Despite its success, the filmmakers never envisioned a sequel to “Dolphin Tale,” as it was based on actual events. Producer Richard Ingber, who had been responsible for bringing Winter’s story to the attention of Alcon Entertainment, explains, “In terms of movies, true stories are usually told and then you go home. We didn’t even have any thoughts that there could be a sequel.”
However, on the very night that the cast and crew had gathered to celebrate the completion of the first film “an event happened that changed everything,” Ingber continues. “We were all at the wrap party when the Aquarium got the call that a baby dolphin was in trouble and needed rescue…and was there any possibility that they could bring her to CMA.”
There were fears the infant dolphin was too young even to survive the trip, but she did, resulting in her new name: Hope.
David Yates, the CEO of the Clearwater Marine Aquarium and an executive producer on “Dolphin Tale 2,” recounts, “Everything unfolded that night. The fact that Hope came to us during the wrap party of ‘Dolphin Tale’ was incredible enough, but the similarities between Winter’s rescue and Hope’s rescue are unbelievable. They’re both Atlantic bottlenose dolphins; they are both females; they were both about the same age when they arrived; and they were found in the same part of Florida by the same rescue team. The odds of all that happening are so small.”
When the van carrying CMA’s newest resident pulled in, much of the cast and crew were there to witness her being hand carried directly to the pool, where staff members were ready and waiting to care for her. Harry Connick, Jr. recalls, “Everybody was oohing and aahing because she was just so adorable, never thinking that what we were watching would, in time, prompt a completely new storyline that would bring us back together.”
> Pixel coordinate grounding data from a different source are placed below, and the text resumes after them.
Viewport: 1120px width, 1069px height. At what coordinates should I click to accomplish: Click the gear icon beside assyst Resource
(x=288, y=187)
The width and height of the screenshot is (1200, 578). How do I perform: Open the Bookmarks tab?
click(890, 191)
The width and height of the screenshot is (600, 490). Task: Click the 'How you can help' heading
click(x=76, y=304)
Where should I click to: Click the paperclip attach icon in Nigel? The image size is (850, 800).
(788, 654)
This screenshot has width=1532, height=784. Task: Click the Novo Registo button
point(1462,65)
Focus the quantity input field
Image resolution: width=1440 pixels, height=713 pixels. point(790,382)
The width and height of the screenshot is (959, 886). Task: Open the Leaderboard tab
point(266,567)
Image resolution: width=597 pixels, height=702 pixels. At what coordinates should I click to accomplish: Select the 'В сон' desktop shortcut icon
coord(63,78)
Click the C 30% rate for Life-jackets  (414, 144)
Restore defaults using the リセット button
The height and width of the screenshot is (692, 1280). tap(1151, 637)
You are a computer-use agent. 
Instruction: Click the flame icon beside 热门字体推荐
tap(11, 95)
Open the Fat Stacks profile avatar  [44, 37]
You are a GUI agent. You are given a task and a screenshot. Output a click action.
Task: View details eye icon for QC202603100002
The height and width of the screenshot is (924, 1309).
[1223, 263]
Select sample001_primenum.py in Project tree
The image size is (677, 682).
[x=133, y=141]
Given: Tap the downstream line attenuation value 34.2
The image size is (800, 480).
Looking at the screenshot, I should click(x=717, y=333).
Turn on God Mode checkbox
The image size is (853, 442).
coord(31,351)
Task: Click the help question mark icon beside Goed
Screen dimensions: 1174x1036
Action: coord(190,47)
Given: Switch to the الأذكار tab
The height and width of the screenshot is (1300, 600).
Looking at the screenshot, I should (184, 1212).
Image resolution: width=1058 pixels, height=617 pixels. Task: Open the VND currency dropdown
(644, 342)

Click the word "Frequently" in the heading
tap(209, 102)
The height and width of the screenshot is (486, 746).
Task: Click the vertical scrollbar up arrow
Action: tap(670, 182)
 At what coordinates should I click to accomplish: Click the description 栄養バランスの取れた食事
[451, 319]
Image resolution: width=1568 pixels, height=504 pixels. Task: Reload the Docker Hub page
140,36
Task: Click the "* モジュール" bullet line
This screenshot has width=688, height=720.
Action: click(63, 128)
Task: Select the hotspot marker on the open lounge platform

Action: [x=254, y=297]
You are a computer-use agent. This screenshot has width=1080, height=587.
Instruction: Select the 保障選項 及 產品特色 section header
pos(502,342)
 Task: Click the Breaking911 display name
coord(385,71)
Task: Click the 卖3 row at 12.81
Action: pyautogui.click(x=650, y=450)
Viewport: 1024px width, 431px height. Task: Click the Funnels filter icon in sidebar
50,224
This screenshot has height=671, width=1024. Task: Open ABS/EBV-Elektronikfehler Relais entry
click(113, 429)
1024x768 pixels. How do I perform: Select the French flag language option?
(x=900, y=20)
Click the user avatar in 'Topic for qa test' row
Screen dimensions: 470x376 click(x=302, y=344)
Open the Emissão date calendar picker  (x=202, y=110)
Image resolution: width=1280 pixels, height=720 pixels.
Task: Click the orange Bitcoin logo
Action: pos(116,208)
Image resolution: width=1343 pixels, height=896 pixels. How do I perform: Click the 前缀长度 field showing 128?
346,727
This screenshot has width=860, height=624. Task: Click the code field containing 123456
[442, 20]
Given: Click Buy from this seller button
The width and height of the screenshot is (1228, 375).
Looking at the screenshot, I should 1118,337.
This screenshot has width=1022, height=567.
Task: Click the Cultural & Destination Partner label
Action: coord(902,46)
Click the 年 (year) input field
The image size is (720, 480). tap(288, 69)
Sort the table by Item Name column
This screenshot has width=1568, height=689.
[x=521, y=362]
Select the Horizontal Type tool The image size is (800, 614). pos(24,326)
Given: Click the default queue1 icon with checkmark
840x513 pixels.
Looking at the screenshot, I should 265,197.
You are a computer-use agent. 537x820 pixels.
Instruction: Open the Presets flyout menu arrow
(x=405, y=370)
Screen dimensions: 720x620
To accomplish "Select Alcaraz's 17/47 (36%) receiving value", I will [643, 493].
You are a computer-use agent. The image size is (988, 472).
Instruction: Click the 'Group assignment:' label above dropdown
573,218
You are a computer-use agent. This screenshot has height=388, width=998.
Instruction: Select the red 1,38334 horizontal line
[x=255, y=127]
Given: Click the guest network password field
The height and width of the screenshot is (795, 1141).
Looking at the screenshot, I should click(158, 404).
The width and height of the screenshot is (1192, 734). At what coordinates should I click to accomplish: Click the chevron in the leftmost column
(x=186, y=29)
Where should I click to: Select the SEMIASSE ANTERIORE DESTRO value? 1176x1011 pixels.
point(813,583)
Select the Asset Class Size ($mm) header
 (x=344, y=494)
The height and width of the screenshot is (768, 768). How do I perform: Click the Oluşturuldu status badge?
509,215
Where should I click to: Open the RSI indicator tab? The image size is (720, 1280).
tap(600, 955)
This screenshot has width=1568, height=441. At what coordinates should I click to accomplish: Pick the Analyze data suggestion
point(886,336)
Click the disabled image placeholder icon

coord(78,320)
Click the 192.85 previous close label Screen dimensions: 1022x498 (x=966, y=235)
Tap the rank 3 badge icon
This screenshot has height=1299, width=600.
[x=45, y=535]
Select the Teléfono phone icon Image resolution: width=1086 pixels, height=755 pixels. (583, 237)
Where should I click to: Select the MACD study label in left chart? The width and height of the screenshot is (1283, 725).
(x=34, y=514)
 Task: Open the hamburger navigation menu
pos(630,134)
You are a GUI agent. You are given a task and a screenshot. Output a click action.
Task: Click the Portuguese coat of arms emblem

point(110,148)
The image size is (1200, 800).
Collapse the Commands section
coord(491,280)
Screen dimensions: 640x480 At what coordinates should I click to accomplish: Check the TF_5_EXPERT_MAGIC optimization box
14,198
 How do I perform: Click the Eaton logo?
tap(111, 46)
It wasn’t until months later, when the filmmakers saw the response to “Dolphin Tale,” that they began considering the idea of continuing Winter’s story with the addition of Hope. The baby had been stranded too young to have learned the life skills necessary to survive in the wild, so she, like Winter, will always reside at CMA, where the two have become poolmates.
As with the arrival of Hope, “Dolphin Tale 2” depicts another true and equally life-changing event—the sad passing of Panama, an elderly dolphin who was one of CMA’s most beloved residents and Winter’s surrogate mother. In the film, her death means that Winter will need a new companion, as dictated by the USDA.
Smith says change became a central theme of his screenplay, for both the animals and the humans. “Time goes on and change is inevitable. Children grow up, there is death and new life… We can’t turn back the clock, so we just have to embrace what comes. That’s what this film is about to me.”
Opening across the Philippines on Oct. 08, 2014, “Dolphin Tale 2” is distributed by Warner Bros. Pictures, a Warner Bros. Entertainment company.